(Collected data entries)
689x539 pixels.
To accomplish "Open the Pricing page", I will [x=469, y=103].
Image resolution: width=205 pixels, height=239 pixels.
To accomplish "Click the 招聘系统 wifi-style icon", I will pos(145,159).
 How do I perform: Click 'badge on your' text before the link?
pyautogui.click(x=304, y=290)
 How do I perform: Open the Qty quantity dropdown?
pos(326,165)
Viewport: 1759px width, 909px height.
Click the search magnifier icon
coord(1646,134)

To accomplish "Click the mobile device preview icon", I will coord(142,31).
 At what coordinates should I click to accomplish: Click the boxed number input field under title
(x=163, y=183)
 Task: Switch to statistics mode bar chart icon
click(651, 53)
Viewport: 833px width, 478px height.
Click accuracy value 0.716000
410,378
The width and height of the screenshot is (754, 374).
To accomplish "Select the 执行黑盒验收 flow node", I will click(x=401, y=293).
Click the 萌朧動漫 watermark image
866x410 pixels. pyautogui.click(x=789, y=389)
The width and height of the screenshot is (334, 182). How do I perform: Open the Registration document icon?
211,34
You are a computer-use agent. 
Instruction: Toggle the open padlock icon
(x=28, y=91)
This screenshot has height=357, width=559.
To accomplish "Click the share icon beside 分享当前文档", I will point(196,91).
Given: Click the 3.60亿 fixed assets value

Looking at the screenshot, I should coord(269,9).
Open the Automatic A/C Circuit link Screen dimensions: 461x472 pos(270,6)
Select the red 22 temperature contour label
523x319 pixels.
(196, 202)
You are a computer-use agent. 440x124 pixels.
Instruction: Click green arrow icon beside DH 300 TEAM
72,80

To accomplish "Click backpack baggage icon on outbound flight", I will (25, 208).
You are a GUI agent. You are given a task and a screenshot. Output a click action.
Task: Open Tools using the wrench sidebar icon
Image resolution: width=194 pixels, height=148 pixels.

### Task objective
Output an identical copy of every record above.

### Answer section
689x539 pixels.
To accomplish "Open the Pricing page", I will [x=469, y=103].
Image resolution: width=205 pixels, height=239 pixels.
To accomplish "Click the 招聘系统 wifi-style icon", I will pos(145,159).
 How do I perform: Click 'badge on your' text before the link?
pyautogui.click(x=304, y=290)
 How do I perform: Open the Qty quantity dropdown?
pos(326,165)
Viewport: 1759px width, 909px height.
Click the search magnifier icon
coord(1646,134)

To accomplish "Click the mobile device preview icon", I will coord(142,31).
 At what coordinates should I click to accomplish: Click the boxed number input field under title
(x=163, y=183)
 Task: Switch to statistics mode bar chart icon
click(651, 53)
Viewport: 833px width, 478px height.
Click accuracy value 0.716000
410,378
The width and height of the screenshot is (754, 374).
To accomplish "Select the 执行黑盒验收 flow node", I will click(x=401, y=293).
Click the 萌朧動漫 watermark image
866x410 pixels. pyautogui.click(x=789, y=389)
The width and height of the screenshot is (334, 182). How do I perform: Open the Registration document icon?
211,34
You are a computer-use agent. 
Instruction: Toggle the open padlock icon
(x=28, y=91)
This screenshot has height=357, width=559.
To accomplish "Click the share icon beside 分享当前文档", I will point(196,91).
Given: Click the 3.60亿 fixed assets value

Looking at the screenshot, I should coord(269,9).
Open the Automatic A/C Circuit link Screen dimensions: 461x472 pos(270,6)
Select the red 22 temperature contour label
523x319 pixels.
(196, 202)
You are a computer-use agent. 440x124 pixels.
Instruction: Click green arrow icon beside DH 300 TEAM
72,80

To accomplish "Click backpack baggage icon on outbound flight", I will (25, 208).
You are a GUI agent. You are given a task and a screenshot. Output a click action.
Task: Open Tools using the wrench sidebar icon
Image resolution: width=194 pixels, height=148 pixels.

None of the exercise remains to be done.